佐和(かたせ梨乃)を訪ねた彩香(加藤ローサ)の前に、死んだと思っていた直人(松田翔太)が現れた。「佐和」の黒服となった直人に、彩香は驚きを隠せない。しかも、再会した直人の態度は冷たかった。ショックを受けた彩香は、部屋に帰ると、美樹(前田愛)にすがって号泣するのだった。
 独立した薫(金子さやか)の店を訪れた彩香は、またもや梨奈(酒井彩名)と遭遇する。あいかわらずの暴言をぶつけてくる梨奈。さらに、薫も見下すように挑発してきた。彩香は、絶対に負けない、と怒りをつのらせた。

 彩香は、銀座の路地裏で直人が男たちに乱暴されているのを見つける。警察を呼ぶ彩香の声に救われた直人だが、そんな彩香にも心を開かない直人だった。直人の変貌ぶりに彩香は言葉もない。
 「佐和」の経営がピンチに陥った。直人が乱暴を受けたのも、他店からの引き抜きを断ったためだ。心配した弘美(東ちづる)は、彩香を連れて「佐和」を訪れたが、佐和は弱気な態度を見せる。直人はそんな佐和を励まし、店のために彩香の力を借りたいと言い放つ。ムチャを言うなと諌める佐和を横目に、直人は土下座し、彩香に向かって「お前の力がうちの店には必要だ」と訴えた。
 

 弘美は、彩香の可能性を伸ばすためにも、「佐和」で修行することが必要だと言い、直人の願いを聞き入れた。美樹も彩香を追って「佐和」に移ることになった。
 彩香や美樹に、派手な風貌で“銀座の魔女”と呼ばれるホステス・エリ(滝沢沙織)も加わり、「佐和」が再出発した。エリのテーブルにヘルプでついた彩香は、エリの常連から、自分のような真面目なタイプの女性とは遊びづらいと言われてしまう。 エリは、自己演出の大切さを説き、彩香の魅力を引き出すような服装をコーディネートしてやることに。エリの親切な行動に心温まる彩香だった。
 エリの選んでくれた服で出勤した彩香だが、直人の態度は冷たい。美樹はそんな直人を責めるが、直人は冷たくあしらうだけだった。


 佐和は、落ち込んだ彩香を誘い出し、直人が佐和にやってきた経緯を打ち明けた。銀龍会に追われた直人は、死ぬ覚悟を決め、女帝とはどんなものかを見るために「佐和」を訪れたという。
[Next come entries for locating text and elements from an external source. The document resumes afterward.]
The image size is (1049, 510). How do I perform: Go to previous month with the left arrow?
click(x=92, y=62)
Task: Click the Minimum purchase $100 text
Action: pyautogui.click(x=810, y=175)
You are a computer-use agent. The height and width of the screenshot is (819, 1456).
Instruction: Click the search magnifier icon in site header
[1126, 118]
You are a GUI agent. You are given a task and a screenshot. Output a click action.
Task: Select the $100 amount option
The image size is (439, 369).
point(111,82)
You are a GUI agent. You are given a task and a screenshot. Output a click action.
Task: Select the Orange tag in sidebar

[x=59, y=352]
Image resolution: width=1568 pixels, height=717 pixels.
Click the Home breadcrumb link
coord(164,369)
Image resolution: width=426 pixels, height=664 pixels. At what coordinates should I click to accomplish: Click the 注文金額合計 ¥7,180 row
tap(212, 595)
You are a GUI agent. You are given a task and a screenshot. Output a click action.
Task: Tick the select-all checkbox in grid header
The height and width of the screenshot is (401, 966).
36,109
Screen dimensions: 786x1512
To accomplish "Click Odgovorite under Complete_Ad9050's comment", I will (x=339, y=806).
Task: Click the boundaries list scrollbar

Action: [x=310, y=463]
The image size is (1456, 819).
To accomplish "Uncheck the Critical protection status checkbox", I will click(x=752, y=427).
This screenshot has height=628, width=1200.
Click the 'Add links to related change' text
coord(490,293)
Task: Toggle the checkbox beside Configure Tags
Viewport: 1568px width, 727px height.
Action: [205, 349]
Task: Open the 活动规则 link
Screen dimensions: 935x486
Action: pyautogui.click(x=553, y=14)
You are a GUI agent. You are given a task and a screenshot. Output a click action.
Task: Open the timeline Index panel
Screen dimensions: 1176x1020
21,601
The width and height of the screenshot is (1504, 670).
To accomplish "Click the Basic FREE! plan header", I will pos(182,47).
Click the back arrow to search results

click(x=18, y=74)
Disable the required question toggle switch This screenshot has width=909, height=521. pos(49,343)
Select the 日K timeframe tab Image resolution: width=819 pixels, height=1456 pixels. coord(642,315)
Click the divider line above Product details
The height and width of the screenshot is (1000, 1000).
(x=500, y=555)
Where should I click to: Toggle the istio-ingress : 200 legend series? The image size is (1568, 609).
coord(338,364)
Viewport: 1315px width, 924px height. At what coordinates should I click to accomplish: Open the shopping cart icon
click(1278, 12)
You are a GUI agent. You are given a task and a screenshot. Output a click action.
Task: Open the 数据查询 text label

そんな直人に、佐和は黒服となることを勧めた。それ以来、直人は銀座の帝王をめざして必死に修行を積んで来たのだった。だが、それを聞いてもまだ、彩香は直人への思いを断ち切れない。

 

 なかなか経営が上向かない「佐和」だったが、直人の営業成果が現れ、過去の常連客たちが次々と店を訪れてきた。皆、政財界の大物ばかりだ。ひさしぶりににぎわいを見せる「佐和」に、大沢(豊原功補)も知り合いの映画プロデューサー・高須(春田純一)を連れてやって来た。
 直人は、彩香が男として大沢を選んだことをほめるが、彩香は感情的に反発してしまう。ショックを受けた彩香は、直人を忘れようと、大沢を求めるのだった。
 

 


 彩香と大沢の関係がスポーツ紙の一面を飾った。あやまる彩香に、これは高須の義理返しだと答える佐和。かつて「佐和」の常連だった高須は、店に恩を返すために、記事で話題づくりをしたのだ。おかげで、その日は彩香目当てに多くの客が訪れた。
 そんな矢先、大沢は自分の原点に立ち戻るためにアメリカに活動の拠点を移す決断をしたと彩香に打ち明ける。心の支えである大沢もいなくなることを知り、孤独に耐えようと、再び復讐の炎を燃やす彩香は、「佐和」を訪れた尾上(伊原剛志)に、色気のあるまなざしで迫ろうとする。その光景を見た佐和は、復讐心に突き動かされるばかりでは、本当の女帝にはなれない、と彩香のことを案じるが・・・
 
昔世話になったが、現在では足が遠のいてしまった店を、恩を返すという意味を込めて盛り上げようとすること。